In the present case, conventional methods had failed to resolve the sternal wound problem. This may have been partly attributable to an overly conservative approach to debridement of the infected tissue because in order to close the sternum using conventional methods (either simple wiring or the Robicsek technique), much of the sternum should remain intact. If the sternal stability can be guaranteed even after aggressive sternal resection, more complete debridement of infective tissue can be achieved without concerns of postoperative sternal instability and consequent healing failure. In this sense, titanium plating was very effective in restoring the sternal stability even after wide resection of the sternum, as can be seen in the current case. The dead space was filled by interpositioning a pectoralis muscle flap to eliminate room for potential infection sources.

Although the sternal defect size was not large enough to require sternal reconstruction in the present case, chest wall instability was induced because the resected site involved a sternal angle that necessitated an additional procedure to restore stability.
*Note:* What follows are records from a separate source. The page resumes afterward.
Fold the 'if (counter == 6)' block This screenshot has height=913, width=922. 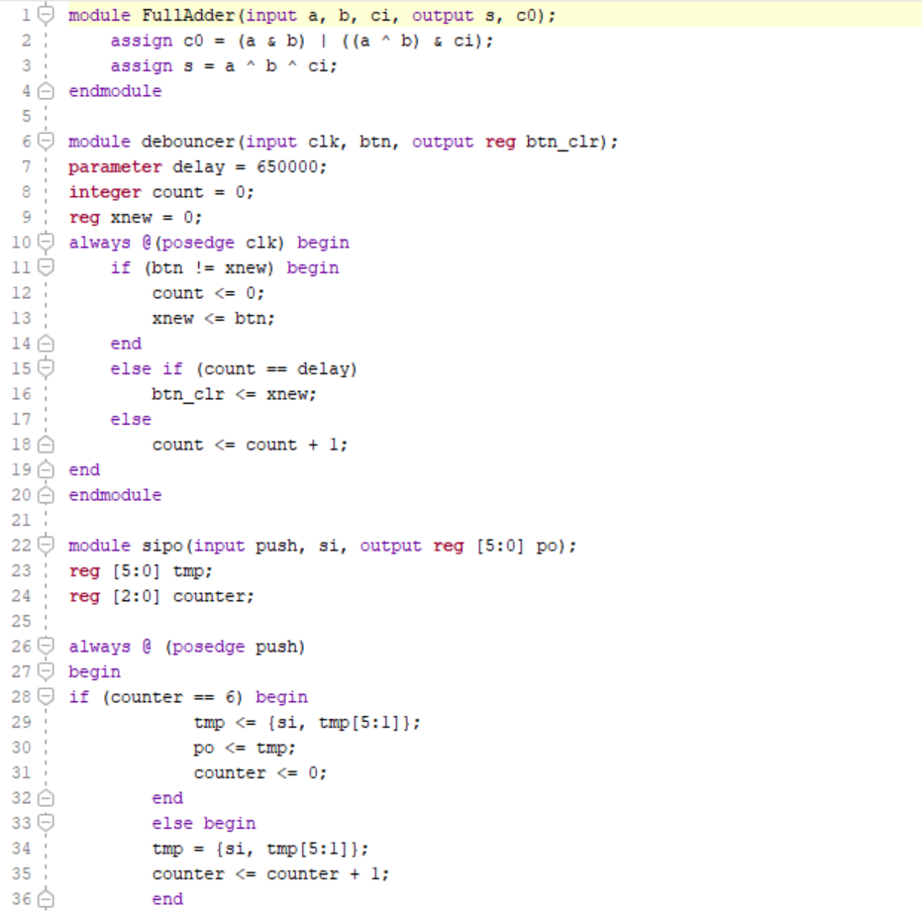(46, 697)
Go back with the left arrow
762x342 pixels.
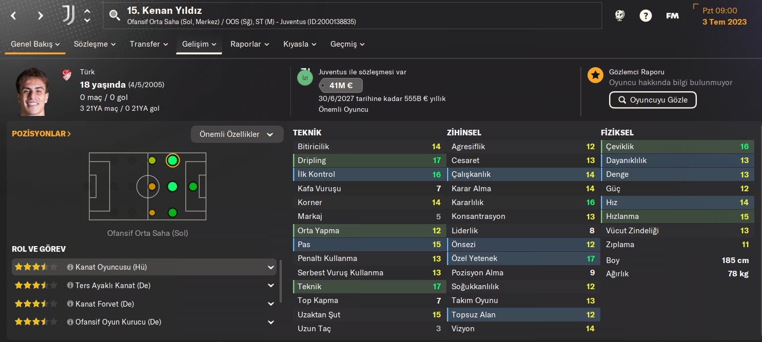point(14,16)
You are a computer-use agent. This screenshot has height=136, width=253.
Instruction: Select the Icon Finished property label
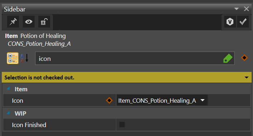point(29,125)
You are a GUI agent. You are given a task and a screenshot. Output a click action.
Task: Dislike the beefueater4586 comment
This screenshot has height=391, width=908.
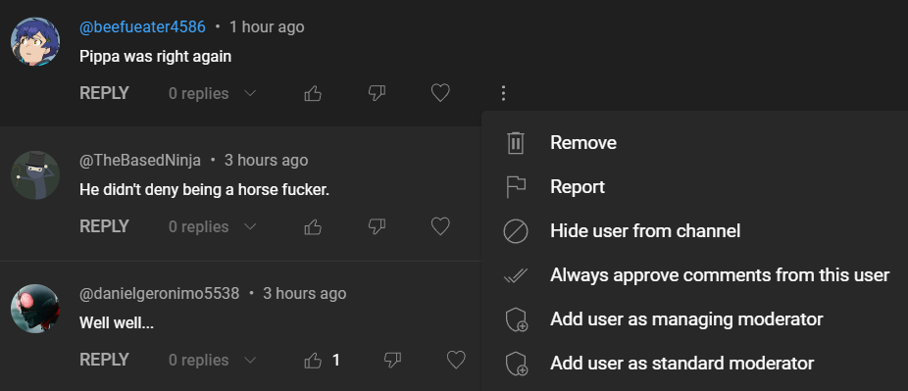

The other portions of the sternum were closed using conventional wire-circlage for the following reasons: 1) bone condition was uncomplicated to allow simple wiring; 2) simple wiring is much less time-consuming and less costly. In many cases, to obtain a large area of a pectoralis muscle flap in cases where chest wall reconstruction is required, cutting the humeral head of the muscle is needed. However, in the present case, the dead space was limited to the sternal angle portion, in that only an adequate undermining of the pectoralis major muscle without cutting the humeral head allowed us to fill the dead space.

Several disadvantages have been reported in the use of titanium plates for sternal closure; it costs more than the conventional methods and concealed bleeding at the screw site can occur [8].

In conclusion, we report a case of sternal osteomyelitis following coronary artery bypass grafting, which was successfully treated with wide sternal resection, titanium plate fixation, and pectoralis muscle flap interposition.